*Work instructions*: Nothing is needed except the lines below that run from the one with "The image size is (1080, 672)." through the one with "You are a computer-use agent. The", repeated exactly.

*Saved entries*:

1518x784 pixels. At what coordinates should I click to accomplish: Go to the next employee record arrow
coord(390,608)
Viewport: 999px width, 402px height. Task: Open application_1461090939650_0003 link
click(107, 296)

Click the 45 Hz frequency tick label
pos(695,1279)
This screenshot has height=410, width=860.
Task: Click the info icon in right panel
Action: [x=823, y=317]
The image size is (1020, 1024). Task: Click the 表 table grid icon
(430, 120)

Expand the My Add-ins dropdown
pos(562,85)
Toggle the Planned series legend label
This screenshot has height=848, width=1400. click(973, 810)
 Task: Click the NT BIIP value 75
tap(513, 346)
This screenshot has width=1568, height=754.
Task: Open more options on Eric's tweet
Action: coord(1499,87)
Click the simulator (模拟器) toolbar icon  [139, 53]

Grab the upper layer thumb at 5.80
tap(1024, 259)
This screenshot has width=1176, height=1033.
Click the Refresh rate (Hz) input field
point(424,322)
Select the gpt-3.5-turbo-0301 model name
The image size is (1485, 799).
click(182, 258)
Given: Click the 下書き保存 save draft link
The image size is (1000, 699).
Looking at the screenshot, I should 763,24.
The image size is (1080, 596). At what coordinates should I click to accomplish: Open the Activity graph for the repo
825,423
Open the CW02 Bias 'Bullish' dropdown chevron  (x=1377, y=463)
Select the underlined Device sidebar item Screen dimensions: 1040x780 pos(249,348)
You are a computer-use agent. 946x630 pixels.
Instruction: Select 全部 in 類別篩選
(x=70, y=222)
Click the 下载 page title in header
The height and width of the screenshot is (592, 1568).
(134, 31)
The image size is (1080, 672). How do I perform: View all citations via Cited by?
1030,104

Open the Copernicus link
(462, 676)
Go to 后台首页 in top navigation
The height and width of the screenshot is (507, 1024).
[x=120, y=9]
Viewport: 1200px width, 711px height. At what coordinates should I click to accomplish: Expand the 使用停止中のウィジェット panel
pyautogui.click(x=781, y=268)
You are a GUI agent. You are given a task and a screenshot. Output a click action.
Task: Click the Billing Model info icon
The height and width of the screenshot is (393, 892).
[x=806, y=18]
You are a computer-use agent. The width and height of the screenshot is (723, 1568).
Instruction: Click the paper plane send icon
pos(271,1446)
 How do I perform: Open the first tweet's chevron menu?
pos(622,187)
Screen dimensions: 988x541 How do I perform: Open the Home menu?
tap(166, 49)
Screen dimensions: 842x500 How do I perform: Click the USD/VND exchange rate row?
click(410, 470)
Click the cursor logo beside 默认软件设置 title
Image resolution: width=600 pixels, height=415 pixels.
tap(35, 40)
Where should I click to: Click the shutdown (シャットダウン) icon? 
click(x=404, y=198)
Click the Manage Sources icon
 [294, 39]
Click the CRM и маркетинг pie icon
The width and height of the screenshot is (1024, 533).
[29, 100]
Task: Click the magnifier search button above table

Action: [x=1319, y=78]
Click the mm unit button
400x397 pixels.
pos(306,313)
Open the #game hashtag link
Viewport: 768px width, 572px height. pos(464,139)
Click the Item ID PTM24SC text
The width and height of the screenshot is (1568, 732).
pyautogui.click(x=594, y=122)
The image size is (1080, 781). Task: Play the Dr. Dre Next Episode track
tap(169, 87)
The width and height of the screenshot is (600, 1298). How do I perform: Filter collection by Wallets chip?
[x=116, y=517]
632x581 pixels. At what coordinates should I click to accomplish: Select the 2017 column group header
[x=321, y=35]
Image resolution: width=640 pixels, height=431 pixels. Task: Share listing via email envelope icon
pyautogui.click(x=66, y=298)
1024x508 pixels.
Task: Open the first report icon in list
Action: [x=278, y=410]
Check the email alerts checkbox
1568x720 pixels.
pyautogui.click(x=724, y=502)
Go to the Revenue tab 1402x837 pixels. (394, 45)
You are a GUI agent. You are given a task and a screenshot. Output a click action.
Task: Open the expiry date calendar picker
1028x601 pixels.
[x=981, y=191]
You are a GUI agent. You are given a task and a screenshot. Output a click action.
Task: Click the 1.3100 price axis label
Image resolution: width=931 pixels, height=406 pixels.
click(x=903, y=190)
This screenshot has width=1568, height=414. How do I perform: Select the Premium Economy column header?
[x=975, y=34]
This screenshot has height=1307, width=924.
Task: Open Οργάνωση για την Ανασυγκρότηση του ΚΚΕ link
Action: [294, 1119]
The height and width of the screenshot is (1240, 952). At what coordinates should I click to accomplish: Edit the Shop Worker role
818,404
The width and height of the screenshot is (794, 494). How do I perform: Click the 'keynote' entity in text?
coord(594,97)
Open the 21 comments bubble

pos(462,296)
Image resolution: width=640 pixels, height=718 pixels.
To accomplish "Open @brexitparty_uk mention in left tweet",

*Answer to the problem*:
The image size is (1080, 672). How do I perform: View all citations via Cited by?
1030,104

Open the Copernicus link
(462, 676)
Go to 后台首页 in top navigation
The height and width of the screenshot is (507, 1024).
[x=120, y=9]
Viewport: 1200px width, 711px height. At what coordinates should I click to accomplish: Expand the 使用停止中のウィジェット panel
pyautogui.click(x=781, y=268)
You are a GUI agent. You are given a task and a screenshot. Output a click action.
Task: Click the Billing Model info icon
The height and width of the screenshot is (393, 892).
[x=806, y=18]
You are a computer-use agent. The width and height of the screenshot is (723, 1568).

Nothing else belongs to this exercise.